-- Start of Records --

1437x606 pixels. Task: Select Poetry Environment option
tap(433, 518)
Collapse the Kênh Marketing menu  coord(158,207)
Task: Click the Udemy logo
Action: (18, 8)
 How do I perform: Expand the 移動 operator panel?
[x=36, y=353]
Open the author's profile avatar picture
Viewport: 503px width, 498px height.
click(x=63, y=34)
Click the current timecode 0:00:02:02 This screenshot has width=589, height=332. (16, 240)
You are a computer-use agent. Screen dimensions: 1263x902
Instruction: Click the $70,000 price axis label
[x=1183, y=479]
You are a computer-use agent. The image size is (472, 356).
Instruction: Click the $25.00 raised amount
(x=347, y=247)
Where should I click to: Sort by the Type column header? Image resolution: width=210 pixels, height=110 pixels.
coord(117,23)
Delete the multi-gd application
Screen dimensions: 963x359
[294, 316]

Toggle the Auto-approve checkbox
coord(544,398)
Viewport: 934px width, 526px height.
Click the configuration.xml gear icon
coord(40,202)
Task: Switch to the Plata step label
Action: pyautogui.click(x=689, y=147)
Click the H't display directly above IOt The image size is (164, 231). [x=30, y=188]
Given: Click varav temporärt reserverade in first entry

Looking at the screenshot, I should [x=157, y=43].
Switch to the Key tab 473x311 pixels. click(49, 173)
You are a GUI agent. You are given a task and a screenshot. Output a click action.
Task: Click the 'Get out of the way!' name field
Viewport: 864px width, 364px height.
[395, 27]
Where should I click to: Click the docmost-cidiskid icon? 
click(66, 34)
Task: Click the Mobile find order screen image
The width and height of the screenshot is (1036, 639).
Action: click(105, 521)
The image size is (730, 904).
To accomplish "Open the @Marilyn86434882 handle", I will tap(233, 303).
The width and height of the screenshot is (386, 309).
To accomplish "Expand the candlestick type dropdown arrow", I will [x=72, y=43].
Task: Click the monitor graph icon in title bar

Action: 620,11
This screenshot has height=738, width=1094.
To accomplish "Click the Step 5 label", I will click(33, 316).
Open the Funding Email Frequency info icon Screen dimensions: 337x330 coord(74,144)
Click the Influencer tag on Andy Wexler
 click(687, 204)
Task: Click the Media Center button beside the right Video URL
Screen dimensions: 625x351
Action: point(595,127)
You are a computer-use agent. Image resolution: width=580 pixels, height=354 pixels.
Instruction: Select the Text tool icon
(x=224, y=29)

-- End of Records --

Task statement:
Rewrite the data from the line that contains "Open the Funding" through the line that contains "Action: point(595,127)", both included, with every line given again in full. Offset each coordinate in the answers by adding 96 to every number.

Answer in full:
Open the Funding Email Frequency info icon Screen dimensions: 337x330 coord(170,240)
Click the Influencer tag on Andy Wexler
 click(783, 300)
Task: Click the Media Center button beside the right Video URL
Screen dimensions: 625x351
Action: point(691,223)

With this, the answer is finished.